Handwritten Digits Classifier

Feb 13, 2022 3 min read

The project was born with the aims of:

  1. Becoming familiar with the Tensorflow framework;
  2. Building a basic code structure that allows me to try several neural networks (also for other projects/applications) just by implementing a simple interface (some function definition in each module).

Dataset

The first part of the project consisted in providing a dataset for:

  1. Training, testing and validation of the model;
  2. Prediction of the handwritten digits.

For the first point, the famous public MNIST dataset was used because of the variety of labelled inputs and because of the ease fo usage within Tensorflow.

For the second point, some code was implemented for an end-to-end automatic acquisition of labelled pictures: taking a picture with an iPhone, some Python code receives it with the labels, resized every image into 28×28 PNG file and packs everything into a standardised dataset file (pickled dictionary). The results of the tool are shown in the image below.

Figure 1) Image showing the working operation of the preprocessing: resizing into a 28×28 PNG and then polarising the black and white (eliminating the gray).

Code Architecture

The architecture of the Python code is made for allowing the modularity of the neural networks. The image below shows the structure.

Figure 2) Code structure for the neural networks executions.

The main module (“classification_perceptron.py”) implements two functions:

  1. A train function that takes the selected neural network and makes the training;
  2. A main function that, instead, makes predictions after training finished and exports the results as PNG images.

By changing an integer variable in the main module, the related neural network is selected and processed.

Training methods

For training the network there were several options. The standard Stochastic Gradient Descent (SGD) is the simplest to implement, but also the slowest to converge. In my own machine learning library the implemented method is the SGD, in this project I decided to use the Adam Optimiser because of the quick convergence. In the following images (taken from Sebastian Ruder blog), it’s really clear the difference.

Figure 3) 2D representation of the convergence comparison between different methods.

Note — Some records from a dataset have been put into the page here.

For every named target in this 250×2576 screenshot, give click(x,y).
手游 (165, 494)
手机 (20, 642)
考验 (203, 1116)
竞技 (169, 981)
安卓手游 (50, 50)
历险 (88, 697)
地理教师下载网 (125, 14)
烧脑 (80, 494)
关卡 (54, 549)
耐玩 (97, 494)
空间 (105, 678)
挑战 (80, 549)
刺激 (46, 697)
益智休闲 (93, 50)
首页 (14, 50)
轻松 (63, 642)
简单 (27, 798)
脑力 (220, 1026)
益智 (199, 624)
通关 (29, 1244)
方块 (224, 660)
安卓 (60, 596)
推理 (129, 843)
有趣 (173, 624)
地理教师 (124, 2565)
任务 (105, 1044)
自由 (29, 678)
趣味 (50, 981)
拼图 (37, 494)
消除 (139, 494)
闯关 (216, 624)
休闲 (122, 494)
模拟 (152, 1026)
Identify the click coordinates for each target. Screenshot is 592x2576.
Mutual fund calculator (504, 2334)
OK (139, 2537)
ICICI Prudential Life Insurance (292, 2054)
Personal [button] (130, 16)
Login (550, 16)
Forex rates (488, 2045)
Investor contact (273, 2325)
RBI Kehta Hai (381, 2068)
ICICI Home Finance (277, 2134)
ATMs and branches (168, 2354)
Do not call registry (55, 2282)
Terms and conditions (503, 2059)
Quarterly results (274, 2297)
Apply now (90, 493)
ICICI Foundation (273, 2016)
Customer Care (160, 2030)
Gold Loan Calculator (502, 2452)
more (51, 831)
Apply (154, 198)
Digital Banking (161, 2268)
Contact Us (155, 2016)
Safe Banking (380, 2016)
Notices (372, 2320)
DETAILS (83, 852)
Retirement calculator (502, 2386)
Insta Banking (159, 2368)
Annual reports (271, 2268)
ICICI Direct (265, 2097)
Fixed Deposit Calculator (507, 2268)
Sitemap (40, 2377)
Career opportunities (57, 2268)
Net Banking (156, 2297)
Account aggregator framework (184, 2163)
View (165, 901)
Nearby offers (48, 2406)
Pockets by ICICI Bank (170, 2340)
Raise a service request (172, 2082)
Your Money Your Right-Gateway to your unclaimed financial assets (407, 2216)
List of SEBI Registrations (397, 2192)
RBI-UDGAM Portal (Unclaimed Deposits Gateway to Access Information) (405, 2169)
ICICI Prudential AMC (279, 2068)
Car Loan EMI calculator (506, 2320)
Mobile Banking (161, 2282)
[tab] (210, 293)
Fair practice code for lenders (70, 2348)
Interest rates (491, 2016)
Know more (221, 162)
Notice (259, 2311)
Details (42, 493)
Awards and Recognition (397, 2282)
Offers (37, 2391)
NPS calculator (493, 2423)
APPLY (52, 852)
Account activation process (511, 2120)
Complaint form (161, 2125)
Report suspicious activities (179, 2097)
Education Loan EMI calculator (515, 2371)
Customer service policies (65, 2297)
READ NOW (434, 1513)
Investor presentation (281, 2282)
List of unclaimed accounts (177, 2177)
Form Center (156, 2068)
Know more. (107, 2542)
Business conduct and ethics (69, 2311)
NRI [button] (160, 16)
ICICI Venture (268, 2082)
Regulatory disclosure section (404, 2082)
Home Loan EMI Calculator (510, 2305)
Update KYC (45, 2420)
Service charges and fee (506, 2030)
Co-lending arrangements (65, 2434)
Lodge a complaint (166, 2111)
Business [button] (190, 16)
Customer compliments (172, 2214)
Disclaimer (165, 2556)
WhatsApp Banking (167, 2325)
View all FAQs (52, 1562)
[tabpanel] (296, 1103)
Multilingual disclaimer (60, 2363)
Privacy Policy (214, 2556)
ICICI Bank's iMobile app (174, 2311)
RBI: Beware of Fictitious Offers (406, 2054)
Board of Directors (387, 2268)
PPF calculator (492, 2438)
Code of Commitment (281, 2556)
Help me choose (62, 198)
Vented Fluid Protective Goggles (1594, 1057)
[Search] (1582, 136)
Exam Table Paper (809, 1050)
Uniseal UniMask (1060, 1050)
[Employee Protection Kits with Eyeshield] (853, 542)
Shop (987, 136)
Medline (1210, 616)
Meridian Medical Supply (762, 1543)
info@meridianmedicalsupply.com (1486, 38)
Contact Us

Figure 4) 3D representation of the convergence comparison between different methods.

Neural Networks

The test was implemented with four different neural networks. Every layer used a Rectified Linear Unit (ReLU) except for the output layer that used a softmax function.

The perceptrons used are:

Figure 5) Representation of AlexNet presented at NIPS in 2012 (article here).

For representing the considered neural networks, the same notation of AlexNet (figure above) will be used.

Figure 6) Representation of the Perceptron 1. It consists of a series of three Fully Connected layers.

Figure 7) Representation of the perceptron 2. The first layer is a 1D Convolutional layer with a 109 1-feature kernel, then three Fully Connected layers.

Figure 8) Representation of the perceptron 3. The first layer is a 2D Convolutional layer with 5×5 1-feature kernel, then three Fully Connected layers.

Figure 9) Representation of the perceptron 4. The first layer is a 2D Convolutional layer with 5×5 1-feature kernel, then two Fully Connected layers.

Results

In the first place, I proceeded with the training of the networks. The standard working operation was to make 200 epochs and register both the elapsed time and the attained accuracy. The results are resumed in the following table:

Image

Therefore, I used the trained networks for predicting some pictures I took and preprocessed (see above). The results, showed in the pictures below, were taken at every stage of the neural networks.

Figure 10) Image showing the results at the outputs of each layer for perceptron 1.

Figure 11) Image showing the results at the outputs of each layer for perceptron 2.

Figure 12) Image showing the results at the outputs of each layer for perceptron 3.

Figure 13) Image showing the results at the outputs of each layer for perceptron 4.

Conclusions

The outcome of the training was quite satisfying, except for perceptron 3 which probably had troubles with overfitting. In general, the code and the experience made with this small insignificant project are going to be a solid base on top of which I’ll build something more complex in near future.